Şehâdet
Şehâdet, İslâmiyet’i insanlara ulaştırma gâyesiyle düşmana karşı çarpışırken veya düşman saldırısında millî ve mukaddes değerlerimizi muhafaza ve müdafaâ ederken...
Şehâdet, İslâmiyet’i insanlara ulaştırma gâyesiyle düşmana karşı çarpışırken veya düşman saldırısında millî ve mukaddes değerlerimizi muhafaza ve müdafaâ ederken Allah rızâsı için, Sevgili Peygamberimizin yolunda azîz canını seve seve verebilme kahramanlığıdır…
Böyle vefat edenlere "şehîd-i tam/tam şehîd" denir.
Ayrıca "şehîd-i âhiret/âhiret şehîdi" ve "şehîd-i dünya/dünya şehidi" vardır.(*)
Allahü teâlâ, Âl-i İmrân Sûresi 170’te meâlen şöyle buyurmaktadır:
-Allah yolunda şehîd olanlara "ölü" demeyiniz.
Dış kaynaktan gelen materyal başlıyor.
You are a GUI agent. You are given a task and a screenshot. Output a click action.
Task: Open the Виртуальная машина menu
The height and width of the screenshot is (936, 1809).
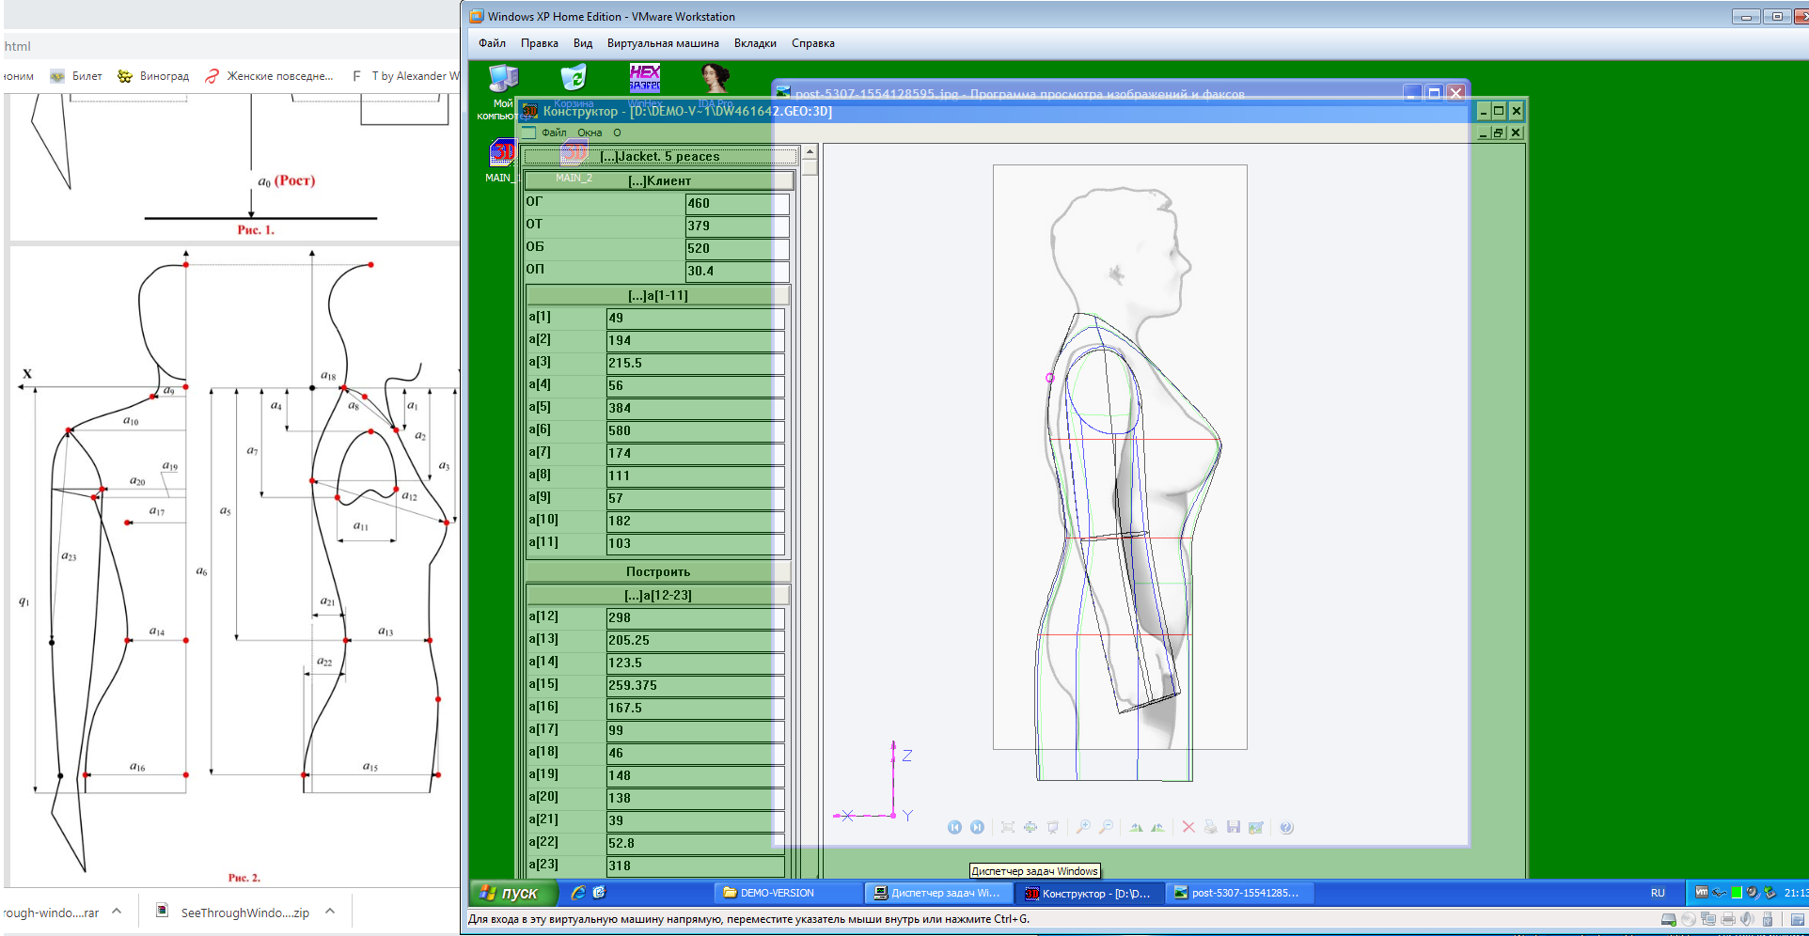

Onlar, diridirler. Kendilerine her zaman rızk verilir. Onlara azâb olunmak korkusu yoktur. Nîmetlerden mahrûm kalmak üzüntüsü de yoktur.
Dürre’t ül Fâhire adlı kitapta yer alan hadîs-i şerîfte de Kahramanlar Kahramanı Peygamberimiz, Efendimiz şu muştuyu tebliğ buyurmaktalar:
-Allah yolunda şehîd olanlar, kıyâmet gününde yaralarından kan aka aka gelirler. Bu kan, misk gibi kokar. Allah’ın huzuruna kadar bu hâl, böylece devâm eder…
Son dönem büyük Hanefî fıkıh âlimi Muhammed Emin İBN ÂBİDİN Hazretleri...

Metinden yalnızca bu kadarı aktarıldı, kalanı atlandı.